El control del nuevo espacio público

La pandemia aceleró la transición de actividades cotidianas hacia la virtualidad. ¿Quiénes son los nuevos párticipes necesarios y qué rol cumplirá el Estado en la “nueva normalidad”?
Por Nicolás Luna

El COVID-19 y el aislamiento están transformando la realidad y cada día que pasa esto se hace más palpable, sobre todo en aquellos ámbitos en donde la línea entre lo público y lo privado se vuelve borrosa. Al forzar a la ciudadanía a abandonar el espacio público físico, ésta se ve empujada a la virtualidad: en gran medida, Internet se ha convertido en el único lugar en donde los ciudadanos se encuentran, conversan y contrastan ideas, las videoconferencias se han hecho habituales en todos los hogares y no es extraño observar que la toma de decisiones también ocurra a veces a través de este medio. 

Esto abre una incógnita bastante compleja. En el espacio público tal como se lo entendía hasta hace unos meses no hacían falta mayores interlocutores, dado que las relaciones cara a cara eran encuentros intermediados por sus participantes exclusivamente. Hoy esta nueva esfera pública virtual fuerza la incorporación de un tercer actor a la conversación y a la intimidad. Los servicios de videoconferencia, las redes sociales y los proveedores de Internet se han vuelto partícipes necesarios en el intento de preservar las relaciones interpersonales, al tiempo que generan una dependencia. La condición de excepcionalidad actual no ha permitido, hasta ahora, plantear alternativas. 

Cómo si esto fuese poco, a estos nuevos actores es necesario sumar la vigilancia del Estado. Esta modalidad, bajo el nombre de Ciberpatrullaje, causó revuelo en abril de este año dado que se inició una causa contra un joven de 21 años que en Twitter realizó una sátira sobre la posibilidad de realizar saqueos en el conurbano bonaerense. Aquí entran en juego dos variables: la seguridad en el internet y la privacidad de los individuos. Ciertamente el crimen organizado utiliza las herramientas informáticas para coordinar y dirigir ataques y una política de Ciberpatrullaje para detectar redes de tráfico de pornografía infantil o venta ilegal es positiva. Sin embargo, resulta preocupante cuando el Estado no puede discriminar entre una organización delictiva y un particular que hace un comentario sobre la realidad. 

Esta situación genera incertidumbre sobre la capacidad del Estado de efectivamente perseguir nuevas formas de delito y sobre el interés que tiene el poder público a la hora de usar sus recursos para controlar el humor social. A priori, podría pensarse que quien tiene intenciones reales de realizar un acto criminal no lo publicitaría previamente en redes sociales de forma tan burda, con nombre y apellido, alertando a todas las fuerzas de seguridad, por lo que es inevitable preguntarse el porqué del accionar de estas últimas en el citado caso.

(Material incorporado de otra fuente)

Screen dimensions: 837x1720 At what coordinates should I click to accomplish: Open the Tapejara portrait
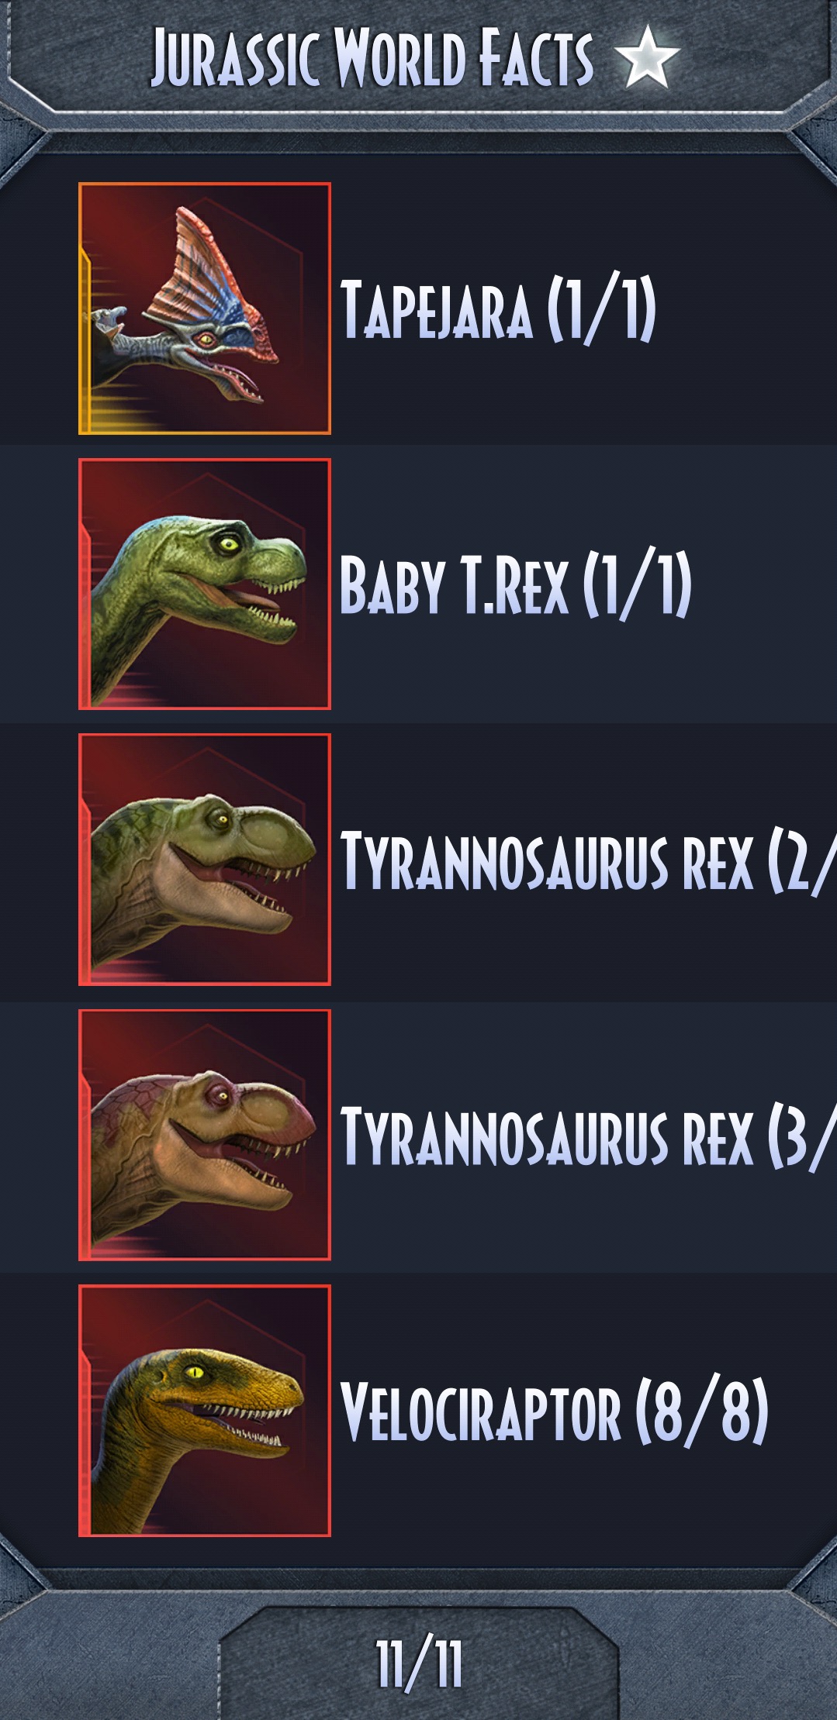(x=205, y=308)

Son incógnitas que hoy están abiertas. Por el momento, existen herramientas que permiten preservar la identidad en Internet y borrar la huella digital y de esta manera resguardarse de aquellas grandes corporaciones que recopilan toda la información que de manera más o menos voluntaria brindan los internautas. Sin embargo, para protegerse de la vigilancia excesiva y perniciosa del Estado aún no se han desarrollado recursos efectivos, por lo que en general se recurre a métodos arcaicos, pero relativamente eficaces como lo son las denuncias públicas y la masificación del reclamo. En este sentido, podría pensarse si internet no resulta de alguna manera un arma de doble filo: a la vez que brinda un foro donde expresarse también obliga a renunciar a la intimidad. Es posible que una solución a mediano plazo sea dotar al Estado de herramientas para un mejor control de la intimidad de los ciudadanos, amparadas bajo el cuerpo legal correspondiente. Esto traería equilibrio a la relación que ya existe entre ciudadanos y grandes empresas.